Forget, as if it’d be that easy to put from his mind , Susan scoffed in silence. Forget years of abuse, as if it were just some dumb, mortifying experience of his youth, like wetting his pants in the schoolyard. Susan focused hard to keep her head straight. If she hadn’t, she would have wildly shaken it, maybe even shouted a little.
“I killed him, you know,” Mary said, and Susan went very still.
The two women sat so silently now that the only noise was the dripping faucet on the other side of the room.
“You heard me right,” Mary said, sounding utterly drained. “But what are you really going to do? If you arrest me, I’ll be dead by the time I’m brought to trial. And any jail you take me to in the meantime will be an upgrade from this place.”
There was more to the story that Susan wanted to hear. “Mary, I’m not sure what any of this has to do with why I’m here.”
Mary ignored her. “Don’t you want to know how I did it?” She answered before Susan did. “Mushrooms.”
“Mushrooms?”
“I ground them up and put them in h
is meatloaf. I picked them in the field just behind our house. They were poisonous, of course,” Mary said with a coy half smile.
Susan was at a loss about what to do. Never had she heard such a brazen admission of guilt, not even when the perps had been caught red-handed. Should she call in to the station? Get Mary’s confession down on paper? She’d dealt with plenty of violent offenders, but this was her first murder. She decided to play it cool for the time being, keep Mary talking.
Mary didn’t need any encouragement to continue. “One night at dinner—Gerald was away at football practice, so it was just the two of us—I told Wayne I had cramps, so I wasn’t much in the mood to eat. I said that he should go on without me. He did, and I’m sure it was to keep me from discussing my ‘lady issues,’ as he called them. Wayne was always squeamish when it came to female anatomy.”
No surprise there , Susan thought.
“He died that night in the hospital.”
“Of accidental poisoning,” Susan murmured.
“That’s right. I was uneducated and unworldly, as everyone knew, so how was I to know that some mushrooms are lethal? People had been treating me like I was dumb my whole life. I figured, Why correct them now?”
“You were never brought up on charges.”
“That’s right, but I’m guessing you already knew that.”

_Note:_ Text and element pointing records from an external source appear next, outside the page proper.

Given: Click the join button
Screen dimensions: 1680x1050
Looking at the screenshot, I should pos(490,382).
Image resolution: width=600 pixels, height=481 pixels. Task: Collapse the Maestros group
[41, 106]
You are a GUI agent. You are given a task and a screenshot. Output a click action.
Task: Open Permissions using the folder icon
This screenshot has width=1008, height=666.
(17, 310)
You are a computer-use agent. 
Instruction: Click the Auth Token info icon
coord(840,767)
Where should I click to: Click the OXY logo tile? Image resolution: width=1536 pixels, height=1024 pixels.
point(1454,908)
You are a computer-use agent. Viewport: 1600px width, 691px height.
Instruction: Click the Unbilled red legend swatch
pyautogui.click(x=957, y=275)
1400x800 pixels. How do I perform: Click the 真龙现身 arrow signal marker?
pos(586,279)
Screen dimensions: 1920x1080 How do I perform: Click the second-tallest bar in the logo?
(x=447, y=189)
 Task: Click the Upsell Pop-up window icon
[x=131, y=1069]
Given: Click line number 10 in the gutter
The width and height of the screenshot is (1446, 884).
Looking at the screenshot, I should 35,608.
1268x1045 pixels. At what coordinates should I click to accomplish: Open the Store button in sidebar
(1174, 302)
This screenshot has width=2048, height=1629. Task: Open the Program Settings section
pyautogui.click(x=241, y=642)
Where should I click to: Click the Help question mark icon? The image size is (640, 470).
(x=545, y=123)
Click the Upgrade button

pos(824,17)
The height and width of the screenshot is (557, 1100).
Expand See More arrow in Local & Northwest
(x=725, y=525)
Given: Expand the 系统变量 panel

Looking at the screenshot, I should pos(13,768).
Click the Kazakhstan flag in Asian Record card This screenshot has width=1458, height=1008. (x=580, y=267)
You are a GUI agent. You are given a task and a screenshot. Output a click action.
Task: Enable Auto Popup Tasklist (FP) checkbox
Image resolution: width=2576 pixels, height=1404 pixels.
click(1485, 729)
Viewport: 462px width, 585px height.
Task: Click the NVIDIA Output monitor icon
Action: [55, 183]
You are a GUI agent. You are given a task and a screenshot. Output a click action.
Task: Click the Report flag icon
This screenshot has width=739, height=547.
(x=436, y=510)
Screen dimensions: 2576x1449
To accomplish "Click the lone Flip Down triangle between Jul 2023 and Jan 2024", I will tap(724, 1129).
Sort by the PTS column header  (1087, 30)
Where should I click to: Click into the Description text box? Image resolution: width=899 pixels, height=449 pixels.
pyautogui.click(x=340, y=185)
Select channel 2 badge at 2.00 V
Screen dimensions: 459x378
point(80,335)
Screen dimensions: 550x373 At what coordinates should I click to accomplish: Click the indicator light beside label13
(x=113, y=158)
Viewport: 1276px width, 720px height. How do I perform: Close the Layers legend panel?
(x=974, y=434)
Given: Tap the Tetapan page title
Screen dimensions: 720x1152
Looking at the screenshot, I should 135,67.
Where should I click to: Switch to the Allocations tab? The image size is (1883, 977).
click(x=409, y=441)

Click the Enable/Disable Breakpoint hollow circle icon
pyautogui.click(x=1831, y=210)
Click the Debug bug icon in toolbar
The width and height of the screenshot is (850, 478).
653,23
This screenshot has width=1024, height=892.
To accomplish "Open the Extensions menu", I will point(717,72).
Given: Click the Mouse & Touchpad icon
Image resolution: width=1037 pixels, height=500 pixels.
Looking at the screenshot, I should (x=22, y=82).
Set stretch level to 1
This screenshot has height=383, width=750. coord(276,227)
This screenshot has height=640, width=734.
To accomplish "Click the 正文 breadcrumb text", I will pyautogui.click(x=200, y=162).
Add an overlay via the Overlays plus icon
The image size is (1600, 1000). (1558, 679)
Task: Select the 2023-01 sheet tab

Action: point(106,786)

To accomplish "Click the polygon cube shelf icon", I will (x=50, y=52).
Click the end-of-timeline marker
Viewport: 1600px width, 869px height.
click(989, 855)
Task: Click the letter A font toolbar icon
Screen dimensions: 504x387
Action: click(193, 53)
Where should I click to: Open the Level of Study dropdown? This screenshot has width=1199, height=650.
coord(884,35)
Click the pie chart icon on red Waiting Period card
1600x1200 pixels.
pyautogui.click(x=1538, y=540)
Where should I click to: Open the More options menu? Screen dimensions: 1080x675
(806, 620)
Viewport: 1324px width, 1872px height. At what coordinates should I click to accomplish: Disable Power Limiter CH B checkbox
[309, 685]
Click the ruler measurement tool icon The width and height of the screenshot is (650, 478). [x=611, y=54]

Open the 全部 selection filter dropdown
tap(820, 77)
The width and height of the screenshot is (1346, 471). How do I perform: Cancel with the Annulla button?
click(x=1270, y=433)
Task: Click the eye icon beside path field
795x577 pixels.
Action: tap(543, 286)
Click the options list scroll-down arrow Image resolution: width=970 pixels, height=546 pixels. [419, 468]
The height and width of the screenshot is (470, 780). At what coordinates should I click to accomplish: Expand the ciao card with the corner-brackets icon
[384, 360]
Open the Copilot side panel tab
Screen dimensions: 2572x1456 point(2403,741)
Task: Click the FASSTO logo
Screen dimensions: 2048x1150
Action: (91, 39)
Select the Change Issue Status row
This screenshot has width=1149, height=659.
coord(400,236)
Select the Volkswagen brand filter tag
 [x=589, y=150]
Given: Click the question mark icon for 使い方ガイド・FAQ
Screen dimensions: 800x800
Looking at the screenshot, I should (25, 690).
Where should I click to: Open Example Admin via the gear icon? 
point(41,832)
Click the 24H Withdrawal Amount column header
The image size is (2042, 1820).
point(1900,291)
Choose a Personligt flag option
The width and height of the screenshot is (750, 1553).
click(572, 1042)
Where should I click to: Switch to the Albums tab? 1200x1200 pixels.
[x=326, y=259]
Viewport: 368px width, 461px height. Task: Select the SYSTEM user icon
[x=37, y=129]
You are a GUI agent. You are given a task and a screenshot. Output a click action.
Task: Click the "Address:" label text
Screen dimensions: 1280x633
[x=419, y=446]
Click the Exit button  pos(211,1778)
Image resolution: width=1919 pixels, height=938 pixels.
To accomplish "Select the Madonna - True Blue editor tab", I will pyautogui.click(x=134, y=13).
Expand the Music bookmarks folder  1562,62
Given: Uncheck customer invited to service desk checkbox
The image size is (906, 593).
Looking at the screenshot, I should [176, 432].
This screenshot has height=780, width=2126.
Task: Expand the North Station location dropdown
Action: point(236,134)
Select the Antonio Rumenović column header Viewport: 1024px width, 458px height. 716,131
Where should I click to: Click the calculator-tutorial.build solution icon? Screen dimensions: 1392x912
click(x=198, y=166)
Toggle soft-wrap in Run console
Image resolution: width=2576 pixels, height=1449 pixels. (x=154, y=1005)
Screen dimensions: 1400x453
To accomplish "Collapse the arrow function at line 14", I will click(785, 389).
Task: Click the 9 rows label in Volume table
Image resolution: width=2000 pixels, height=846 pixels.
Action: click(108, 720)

Mary adjusted her blanket, a small task that seemed to take her a great deal of effort. Hell, if I put her in handcuffs, it’d probably break her wrists , Susan thought. Mary coughed a little—the struggle with the blanket had disrupted her breath—and then asked Susan a surprising question. “You know how I did it, but don’t you want to know why ?”
“I assume it was because of what he was doing to Gerald.”
“Yes,” Mary said. “And no.”
Susan sat even stiller now, her pulse racing.
“I was washing up after breakfast when I decided to murder my husband,” Mary said and then swallowed. Speaking was a great effort for her, the pauses between her words increasing in length. Susan hoped she’d get to her conclusion before she passed out completely. “I was at the sink, watching Gerald play out front with the little boy from next door, Lenny Lincoln.”